Tahiti 1966

My uncle James on reading my account of swimming round Cape Trafalgar sent me these memorable accounts (and the mildewed photo) of two occasions in Tahiti back in the 1960’s where he felt his world slipping away. As he told me in his letter – “Somewhere I read the expression  ‘Donde nacen las viudas’ – it could refer as well to the Pass of Huahine as to Trafalgar Straits!!!”

My father and his twin brother James were born in Cape Town, raised on a ranch in Bechuanaland (Botswana today), spent their teenage years in the Highlands of my grandfathers’ native Scotland, went to university in Canada and then found their separate ways to Jamaica (my father) and French Polynesia (my uncle) where they lived for many years. Both were keen divers and spear fishermen.

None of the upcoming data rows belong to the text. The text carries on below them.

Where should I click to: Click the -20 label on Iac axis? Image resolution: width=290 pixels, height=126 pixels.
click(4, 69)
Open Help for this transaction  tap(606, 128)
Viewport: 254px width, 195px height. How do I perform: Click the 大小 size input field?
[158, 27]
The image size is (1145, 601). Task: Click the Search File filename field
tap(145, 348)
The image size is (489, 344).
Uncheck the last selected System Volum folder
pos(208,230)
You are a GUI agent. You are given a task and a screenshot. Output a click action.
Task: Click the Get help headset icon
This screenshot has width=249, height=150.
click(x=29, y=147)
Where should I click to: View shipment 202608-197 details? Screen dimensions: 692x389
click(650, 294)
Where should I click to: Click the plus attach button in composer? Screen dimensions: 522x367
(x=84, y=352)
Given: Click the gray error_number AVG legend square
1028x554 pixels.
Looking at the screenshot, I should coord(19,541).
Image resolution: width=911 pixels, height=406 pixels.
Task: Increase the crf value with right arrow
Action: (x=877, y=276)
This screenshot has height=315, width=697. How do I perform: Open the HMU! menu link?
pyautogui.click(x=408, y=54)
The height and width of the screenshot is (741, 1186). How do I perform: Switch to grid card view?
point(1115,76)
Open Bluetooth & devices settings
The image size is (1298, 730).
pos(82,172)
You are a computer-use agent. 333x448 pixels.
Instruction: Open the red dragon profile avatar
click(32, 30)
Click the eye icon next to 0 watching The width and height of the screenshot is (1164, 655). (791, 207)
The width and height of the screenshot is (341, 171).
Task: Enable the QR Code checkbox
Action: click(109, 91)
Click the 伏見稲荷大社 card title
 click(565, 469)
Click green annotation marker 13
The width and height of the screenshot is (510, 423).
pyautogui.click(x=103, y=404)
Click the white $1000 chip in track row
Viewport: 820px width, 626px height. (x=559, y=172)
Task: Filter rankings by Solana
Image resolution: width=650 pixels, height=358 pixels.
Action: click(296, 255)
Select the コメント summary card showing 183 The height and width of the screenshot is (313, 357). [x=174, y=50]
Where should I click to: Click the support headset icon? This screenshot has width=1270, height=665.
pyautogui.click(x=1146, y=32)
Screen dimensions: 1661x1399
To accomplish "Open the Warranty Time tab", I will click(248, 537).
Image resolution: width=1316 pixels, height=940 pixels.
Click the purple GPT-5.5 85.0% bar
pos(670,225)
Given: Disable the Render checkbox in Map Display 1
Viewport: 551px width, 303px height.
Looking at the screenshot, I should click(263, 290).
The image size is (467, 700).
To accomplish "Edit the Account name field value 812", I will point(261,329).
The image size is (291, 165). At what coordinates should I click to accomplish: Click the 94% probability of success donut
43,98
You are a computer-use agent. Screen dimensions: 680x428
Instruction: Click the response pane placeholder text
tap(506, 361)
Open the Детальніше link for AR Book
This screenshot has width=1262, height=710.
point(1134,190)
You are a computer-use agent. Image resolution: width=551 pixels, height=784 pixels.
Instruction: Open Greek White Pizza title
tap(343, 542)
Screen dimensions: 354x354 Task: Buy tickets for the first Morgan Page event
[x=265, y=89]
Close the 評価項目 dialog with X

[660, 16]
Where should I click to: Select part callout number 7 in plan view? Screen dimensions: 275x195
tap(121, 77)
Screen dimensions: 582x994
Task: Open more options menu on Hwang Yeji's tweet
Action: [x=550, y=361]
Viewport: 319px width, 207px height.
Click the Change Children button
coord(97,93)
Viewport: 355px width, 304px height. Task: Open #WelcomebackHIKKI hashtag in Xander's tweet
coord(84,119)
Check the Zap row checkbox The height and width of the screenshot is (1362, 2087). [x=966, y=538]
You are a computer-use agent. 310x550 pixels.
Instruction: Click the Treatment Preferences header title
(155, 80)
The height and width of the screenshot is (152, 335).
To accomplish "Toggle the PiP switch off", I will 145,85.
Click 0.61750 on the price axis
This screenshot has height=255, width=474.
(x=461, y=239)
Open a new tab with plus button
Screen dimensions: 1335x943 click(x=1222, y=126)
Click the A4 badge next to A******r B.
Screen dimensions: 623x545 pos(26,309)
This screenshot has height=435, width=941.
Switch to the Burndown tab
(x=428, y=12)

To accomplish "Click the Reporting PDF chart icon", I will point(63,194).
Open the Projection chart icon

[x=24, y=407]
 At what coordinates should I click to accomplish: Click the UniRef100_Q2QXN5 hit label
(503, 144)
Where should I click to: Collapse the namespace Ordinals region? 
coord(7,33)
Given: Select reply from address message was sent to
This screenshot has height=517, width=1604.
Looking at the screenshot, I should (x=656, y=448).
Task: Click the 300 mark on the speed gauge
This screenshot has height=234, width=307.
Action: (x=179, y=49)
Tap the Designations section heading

My uncle James with his ‘Vau’ (Dogtooth Tuna) in Tahiti 1958

This is his story…

Twice in Tahiti-times I had the taste of fear in my throat. Both to do with misjudged tides ripping through passes in coral reefs. Once, spear fishing outside the reef of  a remote lagoon with a friend, a string of fish trailing on a line attached to my weight belt, the turning tide made re-entering  the lagoon a nightmare: ease up a moment, the bottom reverses direction, visions, feelings of being swept out and down the reef for miles. Shattered, ploughing on and on and on going nowhere, flippers turn to lead, fish abandoned, hold tight the spear-gun, the weight belt. Black out moments. Buddy gone… where? The blessed sand. Friend along the shore, beached.

Then there was the time on Huahine, a remote island near Bora Bora, trolling in a Zodiac with Nick Rutgers, keen fisherman friend, for Vau (Dogtooth Tuna) found – possibly – close to the pass that was boiling white that day  with crashing waves  where the ebb tide meets the rollers of the open sea. The outboard stalls, we have one paddle… an adventure ensued. Returning to the Val Rosa  with  unspoken vows of silence we face our wives who were sipping Mai Tais in joyful expectation of a charcoal-grilled tuna dinner…. Years later when at last we spoke of those moments, we confessed we’d learned the lesson- never tempt chance. You never know if it’s not your last!